● WORK ITEM:
Please repeat the data shown below, word for word.

[Records drawn from a dataset]
------------------------------------------------------------

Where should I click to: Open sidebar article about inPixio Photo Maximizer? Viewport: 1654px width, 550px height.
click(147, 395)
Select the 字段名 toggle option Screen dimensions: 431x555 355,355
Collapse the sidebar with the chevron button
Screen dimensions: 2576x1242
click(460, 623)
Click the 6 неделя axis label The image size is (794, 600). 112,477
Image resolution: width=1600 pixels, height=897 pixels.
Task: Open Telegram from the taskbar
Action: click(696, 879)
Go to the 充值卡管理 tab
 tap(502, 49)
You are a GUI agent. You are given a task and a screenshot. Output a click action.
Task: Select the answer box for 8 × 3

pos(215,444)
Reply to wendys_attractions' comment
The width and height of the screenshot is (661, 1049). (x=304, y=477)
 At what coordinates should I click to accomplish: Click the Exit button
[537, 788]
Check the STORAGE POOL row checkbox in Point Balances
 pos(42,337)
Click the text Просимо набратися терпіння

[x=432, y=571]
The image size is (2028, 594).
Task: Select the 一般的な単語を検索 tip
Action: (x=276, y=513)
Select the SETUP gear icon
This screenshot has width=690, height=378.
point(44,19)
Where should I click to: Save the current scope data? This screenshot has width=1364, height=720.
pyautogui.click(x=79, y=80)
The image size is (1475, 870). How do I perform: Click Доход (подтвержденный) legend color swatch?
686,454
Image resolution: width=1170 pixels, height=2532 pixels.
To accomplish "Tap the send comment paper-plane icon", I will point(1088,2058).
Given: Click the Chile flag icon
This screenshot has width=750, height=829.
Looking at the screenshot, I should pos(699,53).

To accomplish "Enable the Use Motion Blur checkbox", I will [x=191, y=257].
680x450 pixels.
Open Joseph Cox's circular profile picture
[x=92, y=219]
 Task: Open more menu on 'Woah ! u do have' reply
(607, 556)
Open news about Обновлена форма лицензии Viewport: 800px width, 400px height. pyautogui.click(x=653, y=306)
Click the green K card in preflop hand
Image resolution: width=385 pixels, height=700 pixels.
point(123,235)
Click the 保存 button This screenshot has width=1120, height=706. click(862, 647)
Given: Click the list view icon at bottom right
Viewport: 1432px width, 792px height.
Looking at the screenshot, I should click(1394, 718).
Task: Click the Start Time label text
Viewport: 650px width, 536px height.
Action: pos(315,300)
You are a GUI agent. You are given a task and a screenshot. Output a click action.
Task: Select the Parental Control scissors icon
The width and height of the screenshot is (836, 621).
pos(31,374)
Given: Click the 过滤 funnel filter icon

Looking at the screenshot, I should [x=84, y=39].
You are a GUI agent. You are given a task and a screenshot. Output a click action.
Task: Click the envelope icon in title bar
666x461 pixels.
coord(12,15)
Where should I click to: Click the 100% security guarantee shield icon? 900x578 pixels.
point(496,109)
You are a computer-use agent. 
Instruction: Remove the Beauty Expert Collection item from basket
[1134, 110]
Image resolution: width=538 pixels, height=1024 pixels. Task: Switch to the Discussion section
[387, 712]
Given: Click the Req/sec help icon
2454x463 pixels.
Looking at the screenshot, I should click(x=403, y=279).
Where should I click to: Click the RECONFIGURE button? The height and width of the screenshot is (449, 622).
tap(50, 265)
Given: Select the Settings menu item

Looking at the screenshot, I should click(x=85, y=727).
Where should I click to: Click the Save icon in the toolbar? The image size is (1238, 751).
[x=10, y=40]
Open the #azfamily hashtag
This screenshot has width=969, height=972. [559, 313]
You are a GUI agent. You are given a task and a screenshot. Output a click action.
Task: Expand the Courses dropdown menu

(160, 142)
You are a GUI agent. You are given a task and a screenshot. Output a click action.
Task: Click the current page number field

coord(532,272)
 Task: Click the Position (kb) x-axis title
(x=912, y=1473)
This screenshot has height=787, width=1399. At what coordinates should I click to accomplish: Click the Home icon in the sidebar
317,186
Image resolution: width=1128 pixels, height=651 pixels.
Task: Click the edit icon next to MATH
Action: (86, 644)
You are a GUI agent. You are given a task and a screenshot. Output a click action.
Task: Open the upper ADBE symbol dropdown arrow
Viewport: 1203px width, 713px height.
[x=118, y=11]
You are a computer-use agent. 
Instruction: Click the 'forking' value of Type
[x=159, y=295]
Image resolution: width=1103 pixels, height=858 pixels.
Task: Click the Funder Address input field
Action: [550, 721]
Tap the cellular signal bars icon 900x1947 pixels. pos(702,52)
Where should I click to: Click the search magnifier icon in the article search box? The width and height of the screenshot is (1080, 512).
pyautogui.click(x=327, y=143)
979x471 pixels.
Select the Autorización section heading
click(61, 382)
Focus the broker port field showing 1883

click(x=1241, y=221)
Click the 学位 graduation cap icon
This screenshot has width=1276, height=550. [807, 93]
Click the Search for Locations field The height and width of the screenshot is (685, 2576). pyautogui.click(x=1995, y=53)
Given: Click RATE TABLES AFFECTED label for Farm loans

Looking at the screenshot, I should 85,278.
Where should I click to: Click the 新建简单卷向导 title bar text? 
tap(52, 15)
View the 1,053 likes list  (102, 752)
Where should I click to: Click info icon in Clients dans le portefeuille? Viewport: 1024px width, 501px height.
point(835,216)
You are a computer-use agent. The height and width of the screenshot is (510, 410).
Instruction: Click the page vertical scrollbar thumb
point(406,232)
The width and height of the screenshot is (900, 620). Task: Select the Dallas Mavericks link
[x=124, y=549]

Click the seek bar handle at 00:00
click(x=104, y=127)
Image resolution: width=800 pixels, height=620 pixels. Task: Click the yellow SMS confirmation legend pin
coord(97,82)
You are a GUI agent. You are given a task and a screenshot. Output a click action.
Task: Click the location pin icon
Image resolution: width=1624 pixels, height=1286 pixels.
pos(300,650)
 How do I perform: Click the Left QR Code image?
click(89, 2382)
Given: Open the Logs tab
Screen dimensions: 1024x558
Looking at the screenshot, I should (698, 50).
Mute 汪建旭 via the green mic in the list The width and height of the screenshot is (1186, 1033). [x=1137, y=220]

------------------------------------------------------------

● OUTPUT BELOW:
Where should I click to: Open sidebar article about inPixio Photo Maximizer? Viewport: 1654px width, 550px height.
click(147, 395)
Select the 字段名 toggle option Screen dimensions: 431x555 355,355
Collapse the sidebar with the chevron button
Screen dimensions: 2576x1242
click(460, 623)
Click the 6 неделя axis label The image size is (794, 600). 112,477
Image resolution: width=1600 pixels, height=897 pixels.
Task: Open Telegram from the taskbar
Action: click(696, 879)
Go to the 充值卡管理 tab
 tap(502, 49)
You are a GUI agent. You are given a task and a screenshot. Output a click action.
Task: Select the answer box for 8 × 3

pos(215,444)
Reply to wendys_attractions' comment
The width and height of the screenshot is (661, 1049). (x=304, y=477)
 At what coordinates should I click to accomplish: Click the Exit button
[537, 788]
Check the STORAGE POOL row checkbox in Point Balances
 pos(42,337)
Click the text Просимо набратися терпіння

[x=432, y=571]
The image size is (2028, 594).
Task: Select the 一般的な単語を検索 tip
Action: (x=276, y=513)
Select the SETUP gear icon
This screenshot has width=690, height=378.
point(44,19)
Where should I click to: Save the current scope data? This screenshot has width=1364, height=720.
pyautogui.click(x=79, y=80)
The image size is (1475, 870). How do I perform: Click Доход (подтвержденный) legend color swatch?
686,454
Image resolution: width=1170 pixels, height=2532 pixels.
To accomplish "Tap the send comment paper-plane icon", I will point(1088,2058).
Given: Click the Chile flag icon
This screenshot has width=750, height=829.
Looking at the screenshot, I should pos(699,53).

To accomplish "Enable the Use Motion Blur checkbox", I will [x=191, y=257].
680x450 pixels.
Open Joseph Cox's circular profile picture
[x=92, y=219]
 Task: Open more menu on 'Woah ! u do have' reply
(607, 556)
Open news about Обновлена форма лицензии Viewport: 800px width, 400px height. pyautogui.click(x=653, y=306)
Click the green K card in preflop hand
Image resolution: width=385 pixels, height=700 pixels.
point(123,235)
Click the 保存 button This screenshot has width=1120, height=706. click(862, 647)
Given: Click the list view icon at bottom right
Viewport: 1432px width, 792px height.
Looking at the screenshot, I should click(1394, 718).
Task: Click the Start Time label text
Viewport: 650px width, 536px height.
Action: pos(315,300)
You are a GUI agent. You are given a task and a screenshot. Output a click action.
Task: Select the Parental Control scissors icon
The width and height of the screenshot is (836, 621).
pos(31,374)
Given: Click the 过滤 funnel filter icon

Looking at the screenshot, I should [x=84, y=39].
You are a GUI agent. You are given a task and a screenshot. Output a click action.
Task: Click the envelope icon in title bar
666x461 pixels.
coord(12,15)
Where should I click to: Click the 100% security guarantee shield icon? 900x578 pixels.
point(496,109)
You are a computer-use agent. 
Instruction: Remove the Beauty Expert Collection item from basket
[1134, 110]
Image resolution: width=538 pixels, height=1024 pixels. Task: Switch to the Discussion section
[387, 712]
Given: Click the Req/sec help icon
2454x463 pixels.
Looking at the screenshot, I should click(x=403, y=279).
Where should I click to: Click the RECONFIGURE button? The height and width of the screenshot is (449, 622).
tap(50, 265)
Given: Select the Settings menu item

Looking at the screenshot, I should click(x=85, y=727).
Where should I click to: Click the Save icon in the toolbar? The image size is (1238, 751).
[x=10, y=40]
Open the #azfamily hashtag
This screenshot has width=969, height=972. [559, 313]
You are a GUI agent. You are given a task and a screenshot. Output a click action.
Task: Expand the Courses dropdown menu

(160, 142)
You are a GUI agent. You are given a task and a screenshot. Output a click action.
Task: Click the current page number field

coord(532,272)
 Task: Click the Position (kb) x-axis title
(x=912, y=1473)
This screenshot has height=787, width=1399. At what coordinates should I click to accomplish: Click the Home icon in the sidebar
317,186
Image resolution: width=1128 pixels, height=651 pixels.
Task: Click the edit icon next to MATH
Action: (86, 644)
You are a GUI agent. You are given a task and a screenshot. Output a click action.
Task: Open the upper ADBE symbol dropdown arrow
Viewport: 1203px width, 713px height.
[x=118, y=11]
You are a computer-use agent. 
Instruction: Click the 'forking' value of Type
[x=159, y=295]
Image resolution: width=1103 pixels, height=858 pixels.
Task: Click the Funder Address input field
Action: [550, 721]
Tap the cellular signal bars icon 900x1947 pixels. pos(702,52)
Where should I click to: Click the search magnifier icon in the article search box? The width and height of the screenshot is (1080, 512).
pyautogui.click(x=327, y=143)
979x471 pixels.
Select the Autorización section heading
click(61, 382)
Focus the broker port field showing 1883

click(x=1241, y=221)
Click the 学位 graduation cap icon
This screenshot has width=1276, height=550. [807, 93]
Click the Search for Locations field The height and width of the screenshot is (685, 2576). pyautogui.click(x=1995, y=53)
Given: Click RATE TABLES AFFECTED label for Farm loans

Looking at the screenshot, I should 85,278.
Where should I click to: Click the 新建简单卷向导 title bar text? 
tap(52, 15)
View the 1,053 likes list  (102, 752)
Where should I click to: Click info icon in Clients dans le portefeuille? Viewport: 1024px width, 501px height.
point(835,216)
You are a computer-use agent. The height and width of the screenshot is (510, 410).
Instruction: Click the page vertical scrollbar thumb
point(406,232)
The width and height of the screenshot is (900, 620). Task: Select the Dallas Mavericks link
[x=124, y=549]

Click the seek bar handle at 00:00
click(x=104, y=127)
Image resolution: width=800 pixels, height=620 pixels. Task: Click the yellow SMS confirmation legend pin
coord(97,82)
You are a GUI agent. You are given a task and a screenshot. Output a click action.
Task: Click the location pin icon
Image resolution: width=1624 pixels, height=1286 pixels.
pos(300,650)
 How do I perform: Click the Left QR Code image?
click(89, 2382)
Given: Open the Logs tab
Screen dimensions: 1024x558
Looking at the screenshot, I should (698, 50).
Mute 汪建旭 via the green mic in the list The width and height of the screenshot is (1186, 1033). [x=1137, y=220]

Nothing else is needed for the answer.